(Tâches à réaliser)
1. Recopiez les enregistrements en partant de leur début et en terminant par la ligne qui contient « (1746, 240) ». Substituez « Sprite » à « Coke » et laissez tout le reste inchangé.
2. Poursuivez le texte sur le projet politique pour les droits de l'homme, à la suite de sa dernière phrase.

(Texte)
╭──

Un projet politique pour les droits de l'homme

Le commissaire appelle alors le gouvernement français à lancer un « plan national d'action des droits de l'homme, » et en profite pour saluer l'initiative du président français, François Hollande, de faire de la lutte contre le racisme une cause nationale. Selon le président de la LDH, Muiznieks montre, par cet appel à un « plan d'action national, » que la France manque d'un projet politique qui assume que le combat contre le racisme soit central. En revanche, pour ce qui est de l'initiative présidentielle de cause nationale, « C'est tout le contraire de ce dont on a besoin. Nous n'avons pas besoin d'un message formaté, mais d'une meilleure coordination entre les acteurs associatifs et les politiques publiques, » regrette Tartakowski.

╰──

(Enregistrements fournis)

╭──

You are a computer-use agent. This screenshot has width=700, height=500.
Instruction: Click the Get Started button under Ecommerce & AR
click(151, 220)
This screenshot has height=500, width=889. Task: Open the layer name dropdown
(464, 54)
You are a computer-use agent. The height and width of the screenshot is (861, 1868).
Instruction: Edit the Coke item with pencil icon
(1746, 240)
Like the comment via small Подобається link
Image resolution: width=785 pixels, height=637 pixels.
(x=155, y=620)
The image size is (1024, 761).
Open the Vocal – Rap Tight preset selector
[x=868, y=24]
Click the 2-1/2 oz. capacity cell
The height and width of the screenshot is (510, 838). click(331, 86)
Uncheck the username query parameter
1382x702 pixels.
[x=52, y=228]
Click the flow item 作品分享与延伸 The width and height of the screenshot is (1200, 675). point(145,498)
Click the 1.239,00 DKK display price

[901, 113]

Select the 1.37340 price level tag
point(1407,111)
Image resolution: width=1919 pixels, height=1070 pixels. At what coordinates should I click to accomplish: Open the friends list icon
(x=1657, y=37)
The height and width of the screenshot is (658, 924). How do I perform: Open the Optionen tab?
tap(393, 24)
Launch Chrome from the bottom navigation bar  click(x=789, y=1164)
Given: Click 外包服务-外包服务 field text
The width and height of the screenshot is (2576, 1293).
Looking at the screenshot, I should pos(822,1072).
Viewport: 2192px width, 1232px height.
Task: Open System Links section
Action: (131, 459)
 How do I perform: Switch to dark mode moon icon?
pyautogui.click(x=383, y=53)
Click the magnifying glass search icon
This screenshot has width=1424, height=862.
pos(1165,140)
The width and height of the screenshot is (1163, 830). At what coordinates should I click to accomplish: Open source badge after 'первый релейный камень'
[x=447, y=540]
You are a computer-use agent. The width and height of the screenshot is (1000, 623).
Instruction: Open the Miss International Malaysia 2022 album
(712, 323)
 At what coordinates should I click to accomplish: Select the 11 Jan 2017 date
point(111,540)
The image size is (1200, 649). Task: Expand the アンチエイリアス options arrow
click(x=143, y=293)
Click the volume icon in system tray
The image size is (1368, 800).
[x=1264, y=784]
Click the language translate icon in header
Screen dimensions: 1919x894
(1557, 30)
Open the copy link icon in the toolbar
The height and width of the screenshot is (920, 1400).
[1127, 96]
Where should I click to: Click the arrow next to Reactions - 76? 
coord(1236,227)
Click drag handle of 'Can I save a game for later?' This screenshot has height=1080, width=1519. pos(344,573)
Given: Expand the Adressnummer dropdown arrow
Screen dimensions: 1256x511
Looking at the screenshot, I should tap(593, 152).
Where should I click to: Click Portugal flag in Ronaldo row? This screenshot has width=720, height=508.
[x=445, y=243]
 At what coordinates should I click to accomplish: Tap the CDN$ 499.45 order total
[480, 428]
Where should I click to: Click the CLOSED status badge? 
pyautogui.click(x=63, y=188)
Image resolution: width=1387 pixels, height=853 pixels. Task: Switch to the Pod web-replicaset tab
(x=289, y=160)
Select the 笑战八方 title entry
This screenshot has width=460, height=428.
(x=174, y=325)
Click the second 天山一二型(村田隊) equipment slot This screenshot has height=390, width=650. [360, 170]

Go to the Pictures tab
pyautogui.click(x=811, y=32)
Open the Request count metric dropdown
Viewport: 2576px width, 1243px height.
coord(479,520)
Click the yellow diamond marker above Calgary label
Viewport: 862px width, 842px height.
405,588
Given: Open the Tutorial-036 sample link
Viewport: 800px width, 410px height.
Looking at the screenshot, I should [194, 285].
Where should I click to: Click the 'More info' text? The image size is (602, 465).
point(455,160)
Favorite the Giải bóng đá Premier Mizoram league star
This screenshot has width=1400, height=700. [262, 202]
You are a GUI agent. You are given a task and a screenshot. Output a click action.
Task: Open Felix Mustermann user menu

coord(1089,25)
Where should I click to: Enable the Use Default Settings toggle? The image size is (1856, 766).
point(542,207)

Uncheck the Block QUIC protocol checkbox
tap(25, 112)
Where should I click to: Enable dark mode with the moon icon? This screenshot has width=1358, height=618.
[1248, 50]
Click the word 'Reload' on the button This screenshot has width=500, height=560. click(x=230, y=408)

╰──

(Réponses)
1.
You are a computer-use agent. This screenshot has width=700, height=500.
Instruction: Click the Get Started button under Ecommerce & AR
click(151, 220)
This screenshot has height=500, width=889. Task: Open the layer name dropdown
(464, 54)
You are a computer-use agent. The height and width of the screenshot is (861, 1868).
Instruction: Edit the Sprite item with pencil icon
(1746, 240)

2.
« Le commissaire révèle très justement que la France possède des outils précieux et un tissu associatif qui fait des miracles, mais qu'il n'y a aucune orchestration politique de tout cela, » repère le président de la LDH. Les pouvoirs publics mis sous pression depuis les épisodes tragiques de début janvier, se sont lancés « dans une recherche désespérée de solutions, et se mobilisent un peu dans le court terme alors qu'il faudrait prendre les choses à la racine, » explique Tartakowski. « Il s'agit d'un chantier colossal, et ça, on le dit depuis des années. Mais malheureusement les politiques publiques ne sont pas au service de la mise en oeuvre des dynamiques associatives, » conclut le défenseur des droits de l'homme.